My Compensation: $7,500 over 10 months ($750/month) & Housing and meals provided since i am required to live on campus. No tuition remission (it was recently converted to taxable income), this was changed 2 years before I got the position.
My responsibilities are 20 hours/week of scheduled office hours and a 7-day, 24/7 rotation on-call rotation typically every 3 weeks. While on-call I must remain within a 10-minute radius of campus at all times and be able to respond physically within 10 minutes. This effectively prevents me from leaving a very small radius, sleeping soundly, or engaging in personal activities during on-call weeks. Additionally I supervise undergraduate Resident Assistants and serve as the primary first responder for most residential incidents. My main questions are:
1.) Does a 10-minute response/distance restriction legally classify my on-call time as "hours worked" under the FLSA? If so, I am working 168 hours during on-call weeks.
2.) Since my work replaces full-time staff and is unrelated to my academics, do I qualify as an "employee" rather than a "student worker"?

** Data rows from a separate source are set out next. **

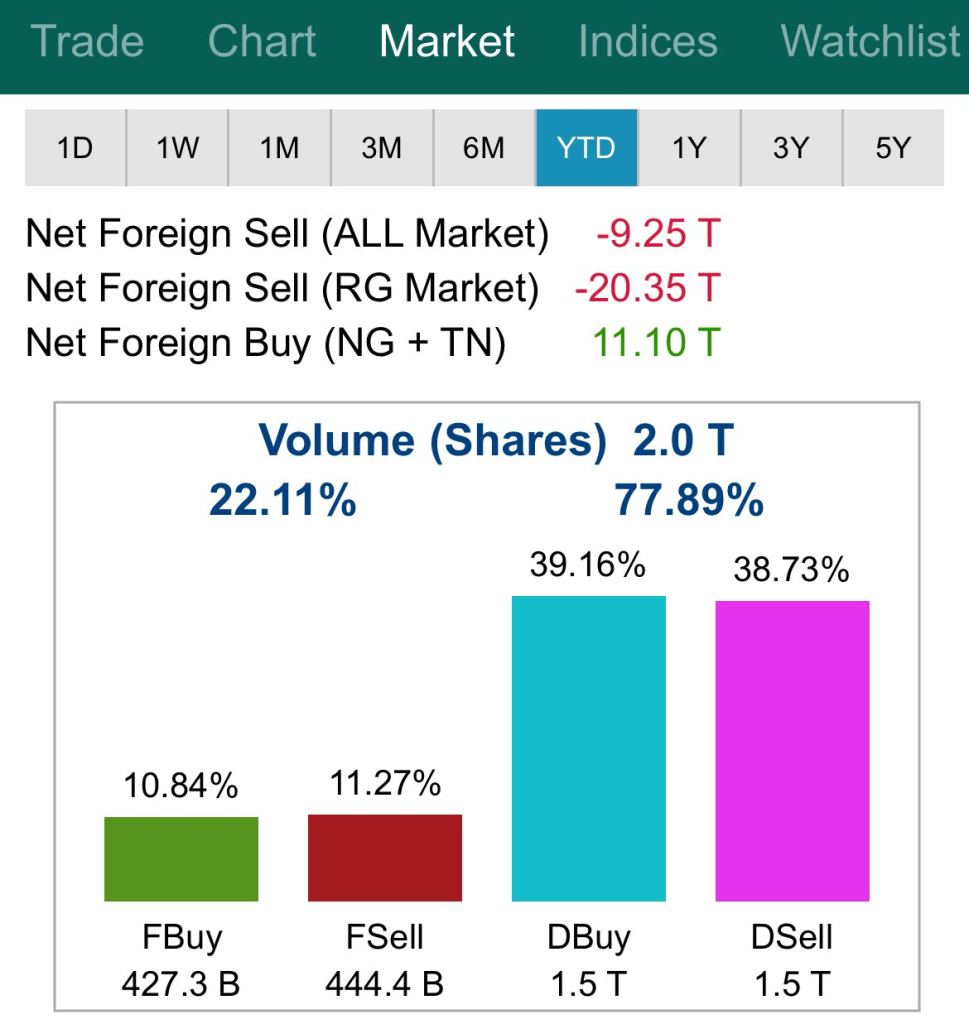This screenshot has height=1024, width=969.
Task: Click the Net Foreign Sell ALL Market value
Action: [x=657, y=234]
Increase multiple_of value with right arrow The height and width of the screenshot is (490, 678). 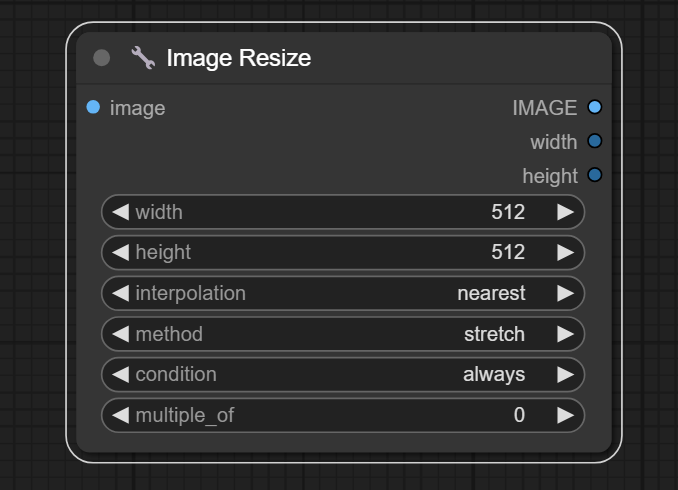pos(565,415)
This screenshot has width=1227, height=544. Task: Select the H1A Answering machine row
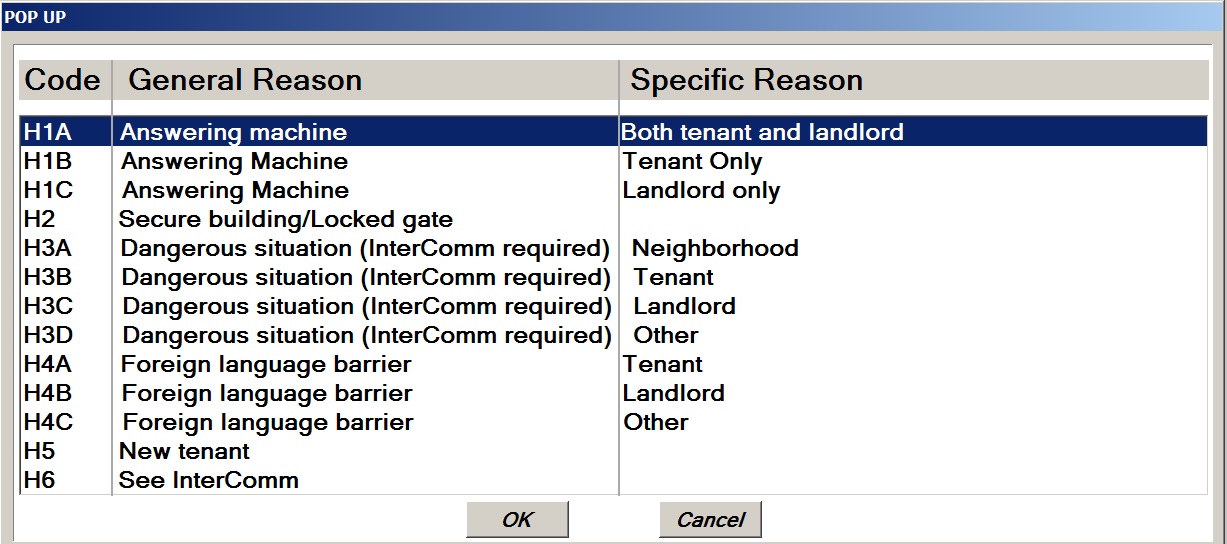[233, 132]
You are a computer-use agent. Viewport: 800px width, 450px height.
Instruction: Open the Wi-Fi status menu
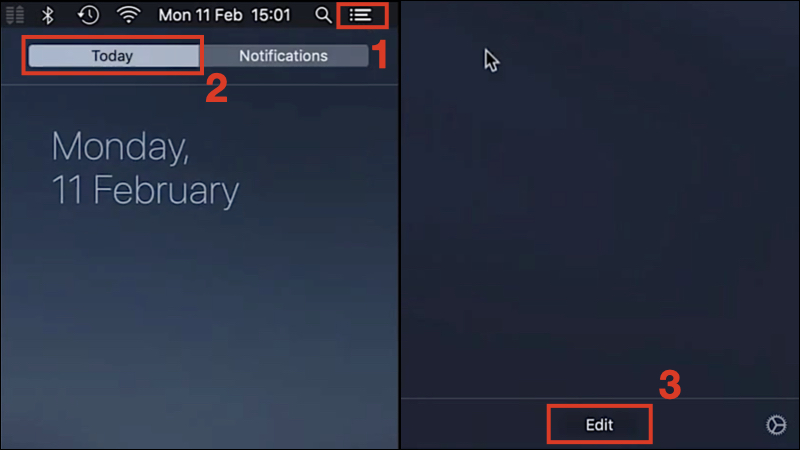pyautogui.click(x=129, y=15)
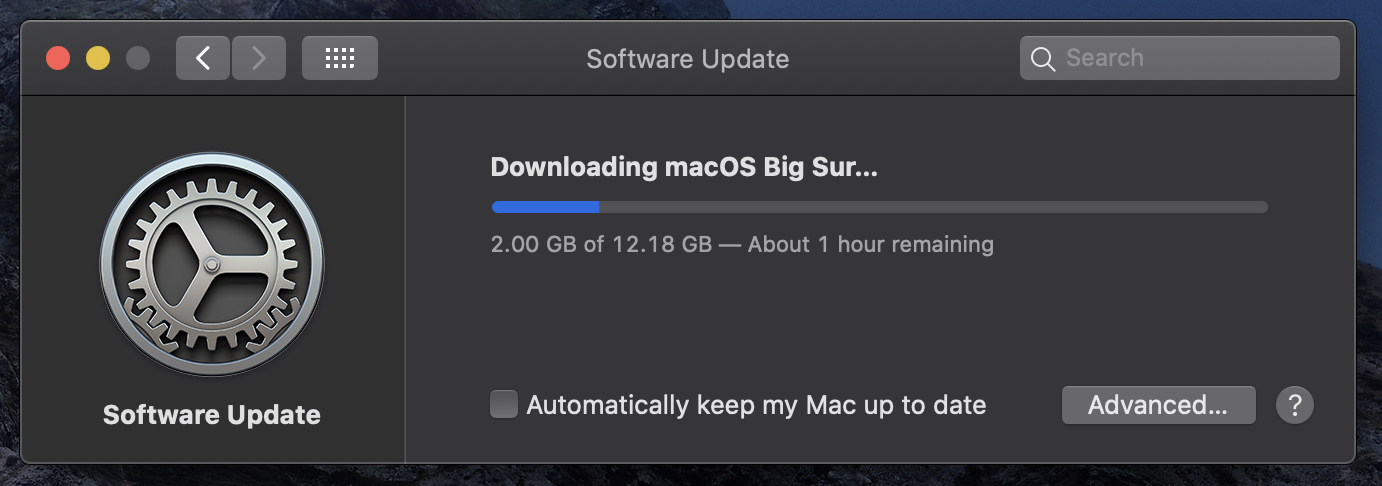
Task: Click the unfilled gray part of the progress bar
Action: coord(930,207)
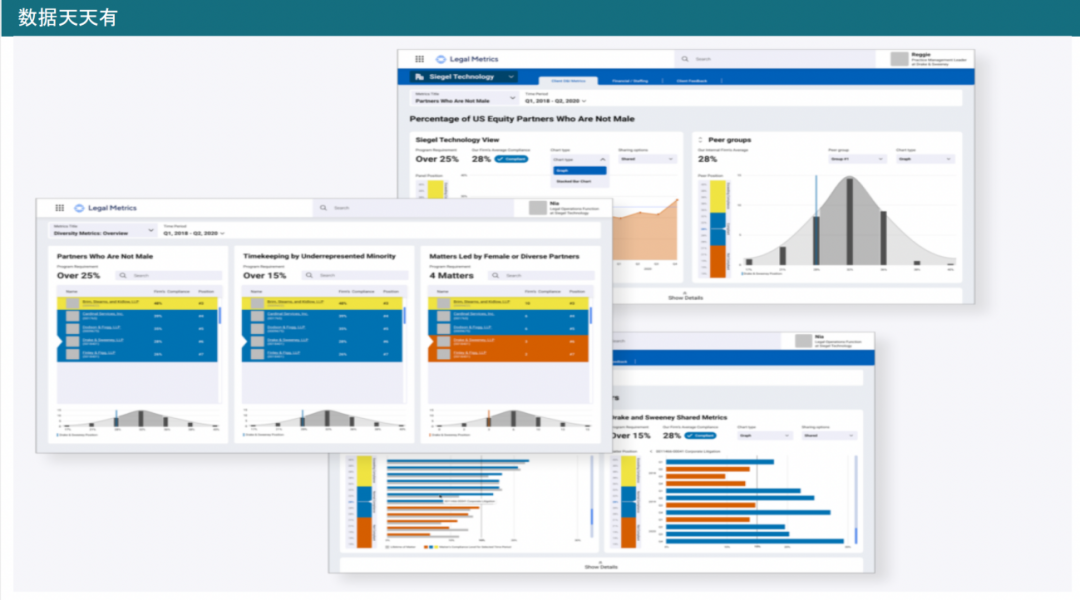Switch to the Client Feedback tab below Reggie's search bar

(x=692, y=81)
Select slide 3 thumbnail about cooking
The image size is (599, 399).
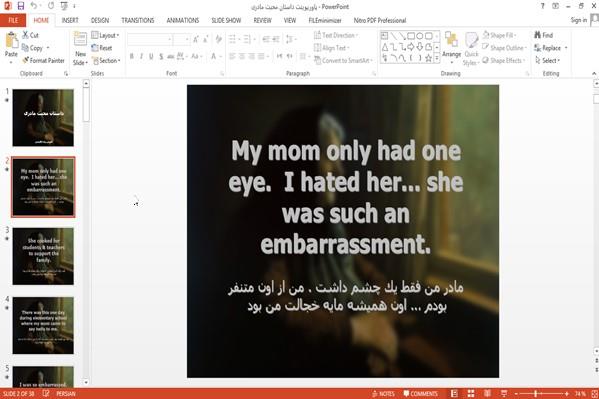(43, 256)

3.) Virginia’s minimum wage is $12.77/hr. My stipend of $750/month breaks down to roughly $9.38/hr for just my 20 required office hours. This means that even before adding a single minute of my 24/7 on-call responsibilities, I am already being paid significantly below the state minimum wage. If the 10-minute on-call weeks are legally compensable as "engaged to wait," my effective pay drops to roughly $1.11/hr. Given that I am below both the state minimum wage and the federal salary threshold for exempt employees ($684/week), how should I approach the University or the Virginia Department of Labor and Industry (DOLI) regarding back pay?